Sexless marriage

My husband and I are both in our 20s (I’m 24, he is 26)

We’ve been together for almost 6 years and we are going to celebrate 3 years of marriage this year.

He is great , we are getting along great together, we are true best friends. However, this is where it ends. Our intimate life is non existent.

I have to ask him for a good night kiss and he always make me feel like he is doing me a favor.

It’s been couple months since we had sex.

We probably had it like 5-6 times this year.

And sex...it sucks. He finishes like 30 sec after we start. I’m usually never ready and I never finish myself because I don’t have enough time. Honestly, even though I want to have sex, sometimes I don’t want to put myself through this “pain.” It’s like his first time every time. He doesn’t go down on me (I do), he doesn’t really make me ready. He just does it and I’m thankful that we at list have something.

He is big into computer games and bikes.
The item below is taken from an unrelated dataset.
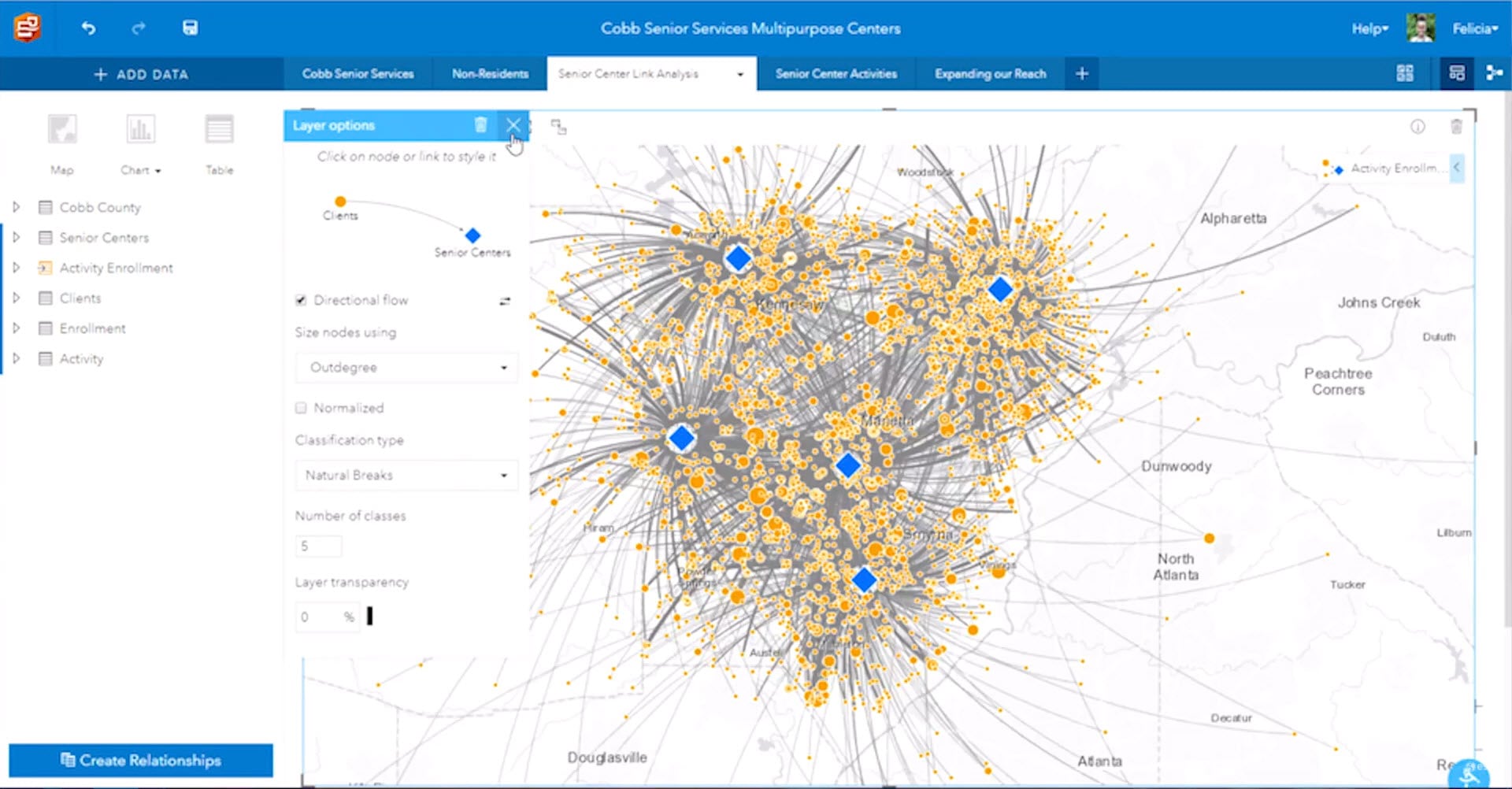
Task: Click the Create Relationships button
Action: tap(140, 760)
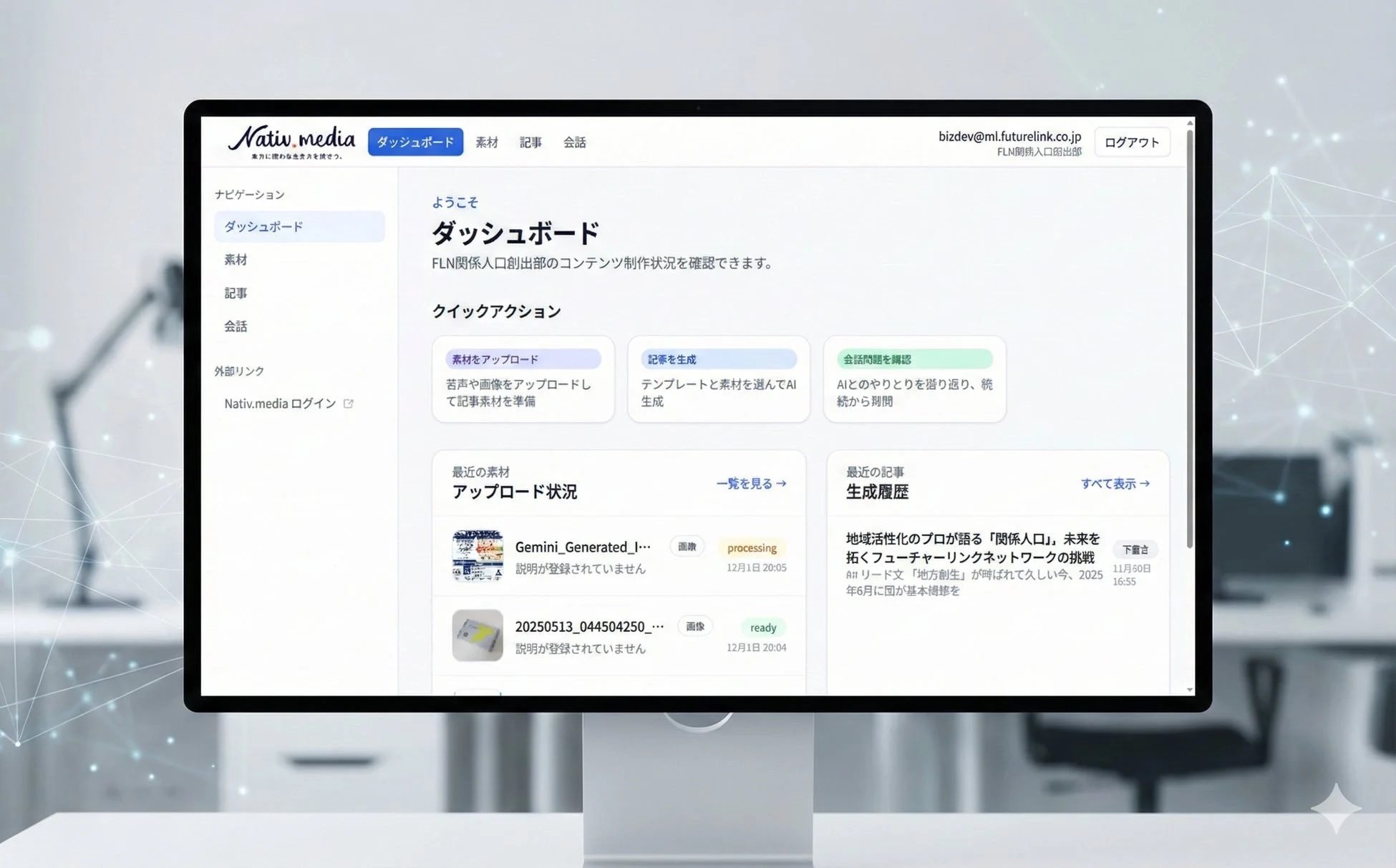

After work, this is the first thing he does - playing with his friends online video games.

I also know that he watches porn.

I don’t mind it but I feel like I’m living with a roommate.

The thing is, I’m really not comfortable to talk to him about it. I know that’s the right thing to do but I just...I can’t. I’m shy to tell him and I don’t want to hurt his feelings.

I feel horrible about it, but I’ve been having dreams with other guys in it. And I wake up craving other man touch.

Anyway, I just want to see if anyone has/had a similar situation and what your advice would be. I’m not looking for someone to judge me or shame me, I’m just looking for an advice because I literally have no one to talk to.